What to work on
Count every line of the data that includes "below". State only the number.

(Dataset entries)
"""

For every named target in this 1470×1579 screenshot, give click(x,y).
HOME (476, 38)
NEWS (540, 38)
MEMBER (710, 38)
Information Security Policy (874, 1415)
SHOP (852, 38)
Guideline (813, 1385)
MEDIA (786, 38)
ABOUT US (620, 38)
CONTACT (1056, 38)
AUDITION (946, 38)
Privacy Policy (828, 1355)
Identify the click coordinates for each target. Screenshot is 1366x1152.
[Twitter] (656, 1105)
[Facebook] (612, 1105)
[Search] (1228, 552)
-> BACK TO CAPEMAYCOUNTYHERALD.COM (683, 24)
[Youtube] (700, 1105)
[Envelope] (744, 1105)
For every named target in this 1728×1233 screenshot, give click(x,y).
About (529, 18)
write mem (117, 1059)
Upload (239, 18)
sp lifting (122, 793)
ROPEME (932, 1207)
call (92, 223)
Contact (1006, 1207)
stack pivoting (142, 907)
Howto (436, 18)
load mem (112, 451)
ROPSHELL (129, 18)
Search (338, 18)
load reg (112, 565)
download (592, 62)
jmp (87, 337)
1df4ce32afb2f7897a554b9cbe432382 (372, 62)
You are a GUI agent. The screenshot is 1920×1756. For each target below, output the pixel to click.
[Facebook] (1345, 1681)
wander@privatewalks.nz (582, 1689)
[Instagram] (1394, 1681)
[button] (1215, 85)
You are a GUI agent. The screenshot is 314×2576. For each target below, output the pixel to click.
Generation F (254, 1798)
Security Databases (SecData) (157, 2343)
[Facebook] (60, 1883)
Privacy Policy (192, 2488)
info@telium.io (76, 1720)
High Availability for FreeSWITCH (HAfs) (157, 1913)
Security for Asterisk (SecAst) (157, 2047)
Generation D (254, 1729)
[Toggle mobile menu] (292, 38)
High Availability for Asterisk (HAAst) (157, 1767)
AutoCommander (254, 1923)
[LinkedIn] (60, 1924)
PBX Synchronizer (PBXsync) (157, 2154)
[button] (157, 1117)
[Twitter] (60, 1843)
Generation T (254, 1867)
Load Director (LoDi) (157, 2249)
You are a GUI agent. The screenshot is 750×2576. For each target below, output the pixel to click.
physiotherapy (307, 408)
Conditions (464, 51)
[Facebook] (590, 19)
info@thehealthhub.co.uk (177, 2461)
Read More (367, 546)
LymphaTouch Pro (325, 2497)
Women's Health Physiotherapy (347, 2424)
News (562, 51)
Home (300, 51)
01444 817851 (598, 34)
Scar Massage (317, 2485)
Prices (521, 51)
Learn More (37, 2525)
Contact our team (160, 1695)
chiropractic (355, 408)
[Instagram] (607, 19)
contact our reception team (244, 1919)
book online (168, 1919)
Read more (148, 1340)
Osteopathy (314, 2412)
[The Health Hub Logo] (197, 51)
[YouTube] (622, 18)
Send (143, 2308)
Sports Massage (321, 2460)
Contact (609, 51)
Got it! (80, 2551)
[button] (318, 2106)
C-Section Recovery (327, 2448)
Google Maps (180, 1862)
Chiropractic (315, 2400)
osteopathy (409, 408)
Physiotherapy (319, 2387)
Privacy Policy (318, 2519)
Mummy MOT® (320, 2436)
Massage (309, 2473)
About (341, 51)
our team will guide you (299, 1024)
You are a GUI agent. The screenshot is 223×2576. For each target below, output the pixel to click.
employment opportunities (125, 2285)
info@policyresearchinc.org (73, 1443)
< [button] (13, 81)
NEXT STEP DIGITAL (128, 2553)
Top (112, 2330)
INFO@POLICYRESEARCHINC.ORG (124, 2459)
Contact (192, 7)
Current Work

"""

Result for this exercise
4